I sat in the shade for what seemed like days, nibbling on fruit and sipping water. As much as I wanted to give up, I could not; I blamed it on the fear of abandoning the road. But staying here would only hurt the land; for on the brink of breaking was no life for it, or me. The only thing I truly longed for was the company of another person. I wanted someone not only to make me happy, but to be happy with; so we may both have the joy I once felt.

I drifted to sleep with these thoughts, they tainted my dreams with wide smiles and deep laughs, and when the morning rays shined I was afraid I had condemned another; I couldn’t force my eyes open. With one deep breath I looked around me, my bag sat alone, I smiled, no one had joined me in my sleep. This one thought gave me the strength to keep moving, the path seemed a little less long that day.

Edged in darkness the blue of the sky framed the sun and its rays. Through all the fields a lone tree sat, bathed in yellow sunlight. Its branches reached towards the heavens, twisted and dark with age. This was not a fruit tree like all the others before; it was barren of all leaves and life. Around the elderly roots, flowers sprouted like weeds, vibrate colors clashed with the darkness.

I sat below the tree, it was warm from the sun, and nothing disturbed the peace I felt. Though I soon heard something more than just myself, a deep breath, savoring the fresh air; and there I noticed that there was something more to this tree.

A young man stretched against the trunk. His curly brown hair was leaning on a gnarled root, his soft suit was a forest green, it blended with the grass around him. He took another deep breath, his chest rose in carful concentration, filling his lungs to the top. His eyes stayed close as I watched him, and the smile never left his face.

He shifted and I took a sharp gasp, which coaxed his eyes open.
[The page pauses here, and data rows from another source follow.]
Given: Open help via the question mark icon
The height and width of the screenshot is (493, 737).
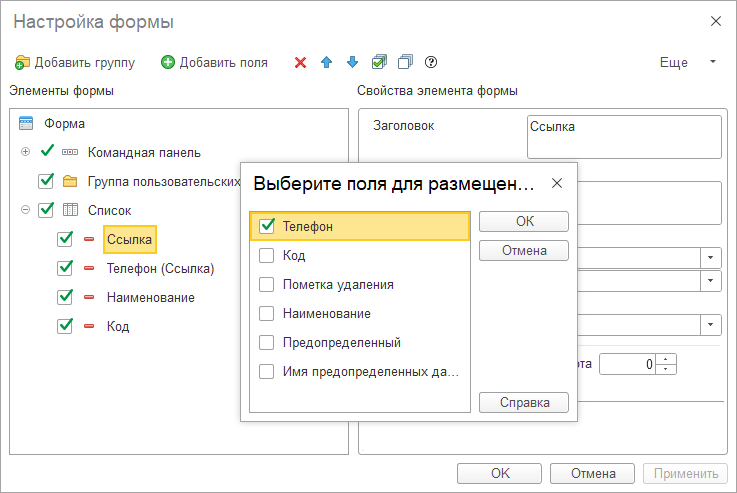Looking at the screenshot, I should pos(431,63).
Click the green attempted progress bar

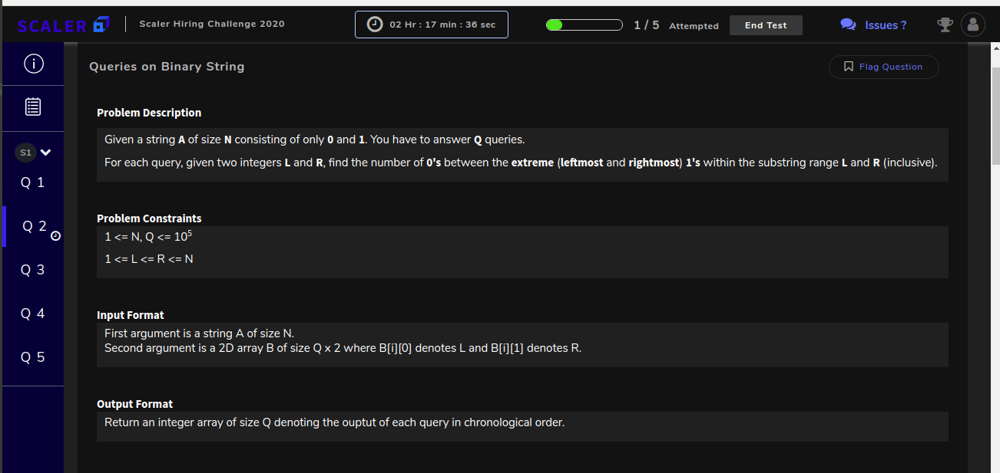(584, 25)
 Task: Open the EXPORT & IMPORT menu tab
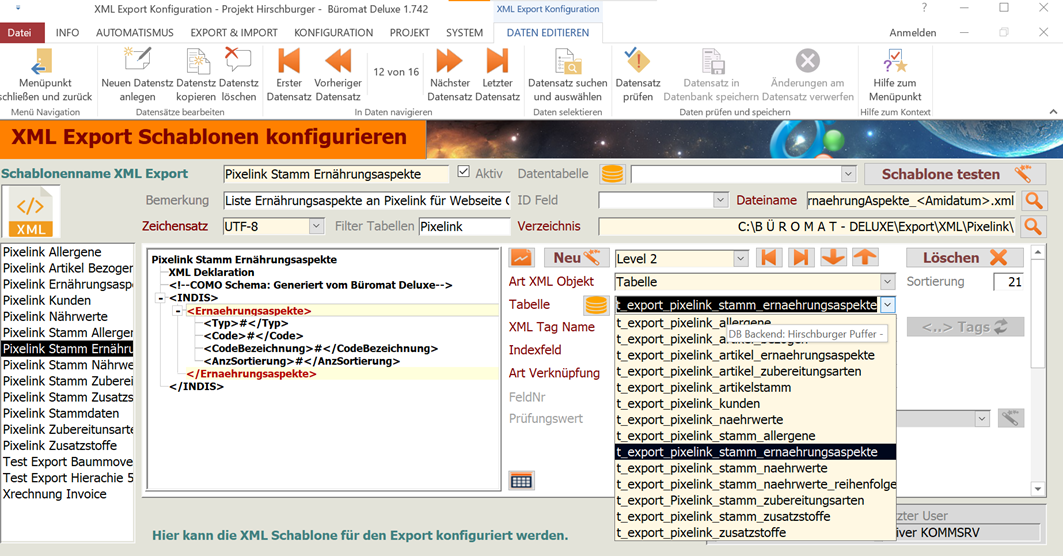[x=234, y=32]
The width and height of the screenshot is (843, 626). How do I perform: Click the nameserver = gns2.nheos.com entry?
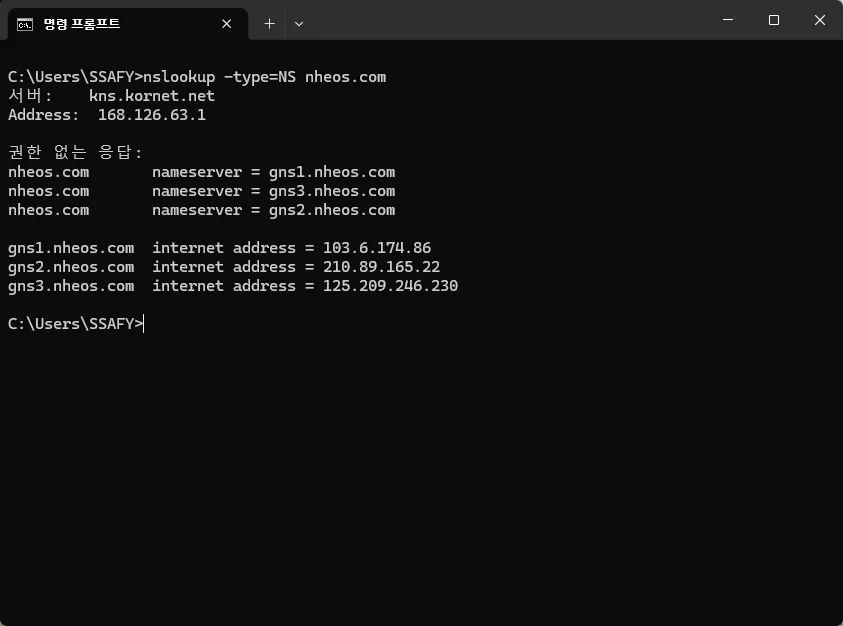pos(274,210)
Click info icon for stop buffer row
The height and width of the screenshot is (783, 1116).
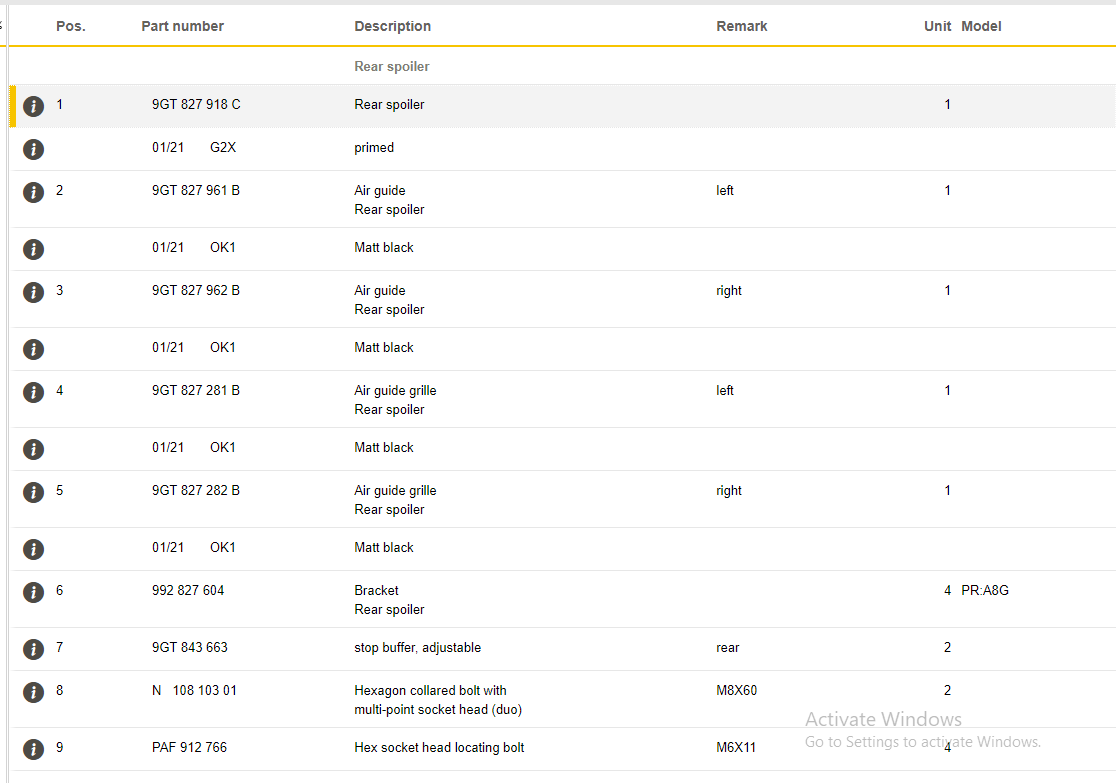[34, 649]
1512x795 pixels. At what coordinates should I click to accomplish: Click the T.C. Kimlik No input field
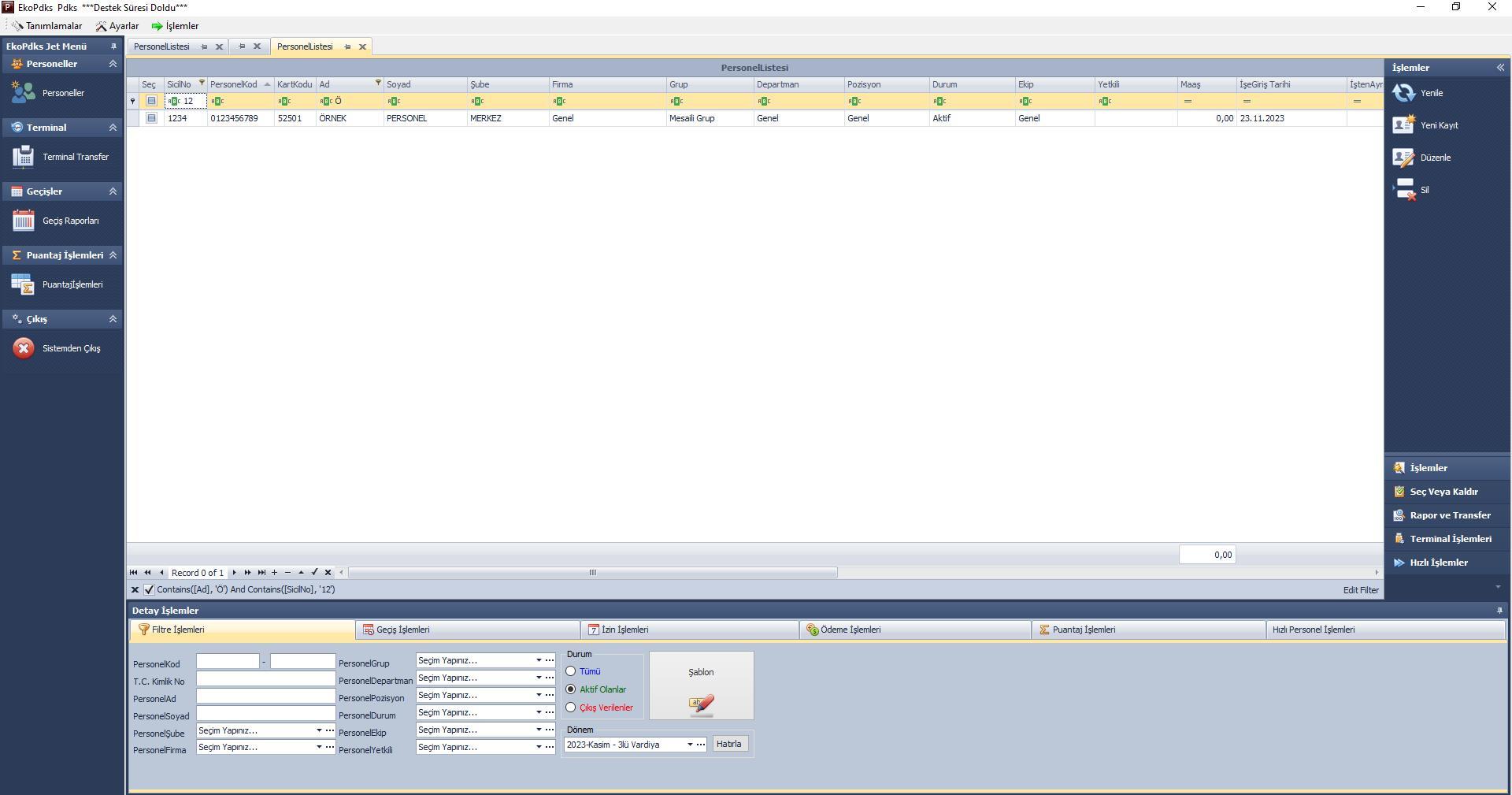pos(265,679)
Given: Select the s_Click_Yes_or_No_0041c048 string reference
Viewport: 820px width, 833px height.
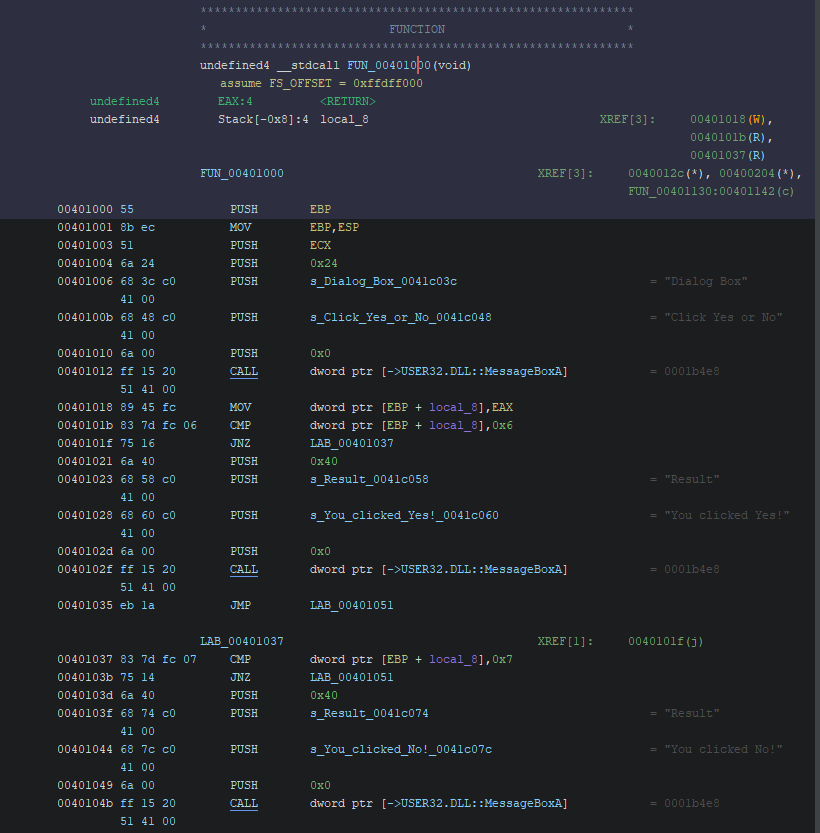Looking at the screenshot, I should pos(400,317).
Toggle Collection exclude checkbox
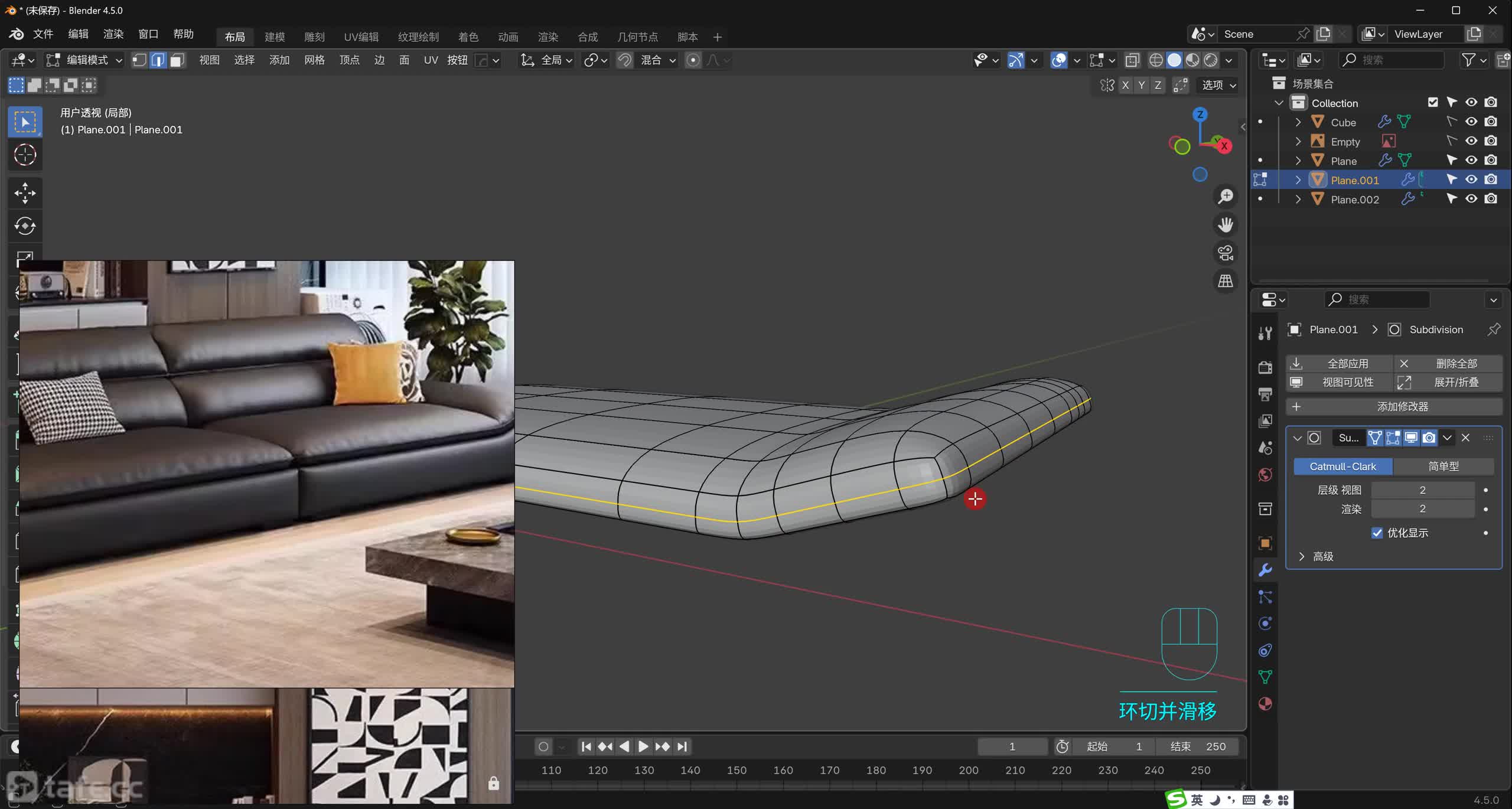Image resolution: width=1512 pixels, height=809 pixels. click(1433, 102)
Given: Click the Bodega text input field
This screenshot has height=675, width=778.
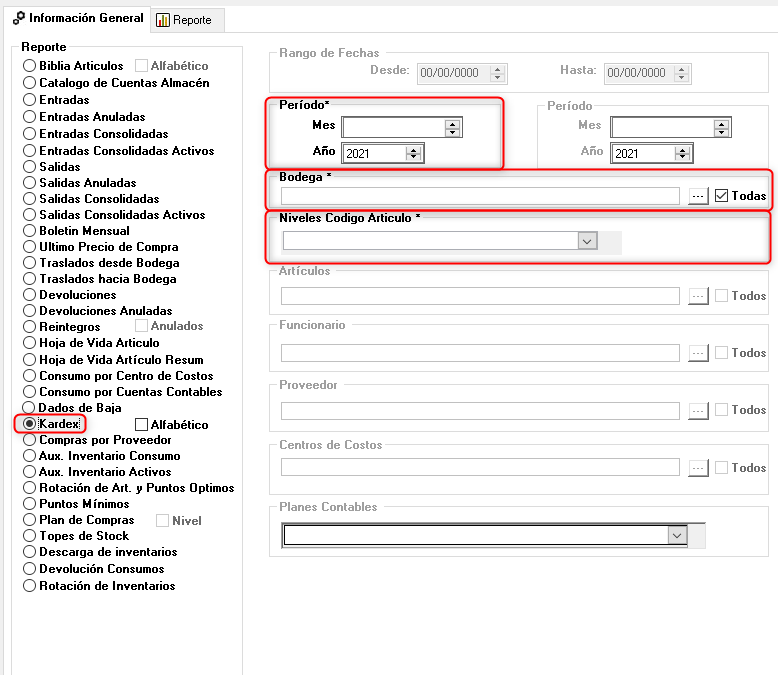Looking at the screenshot, I should 480,196.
They were as green as his clothes, and matched the kindness of his face. I looked away, my face flushed crimson, embarrassed of being caught by my newest visitor.
I kept my eyes trained on his brown dress shoes. The once shining leather was scuffed and worn, deep creases were etched into the sides. Quick shuffling caught my attention in time to have a light flashed in my face. After the dots vanished from my eyes I saw his smiling face, gazing at a developing photo in his hands.

He never let me see that picture; it was tucked away in his jacket beyond my reach, and in all of our time walking, he never once complained. Instead he would tell me about his vivid dreams and show me his abstract pictures. His smiles and laughs were infectious, they made this road a blissful eternity; one where I will always rather like that green gentleman that accompanied me.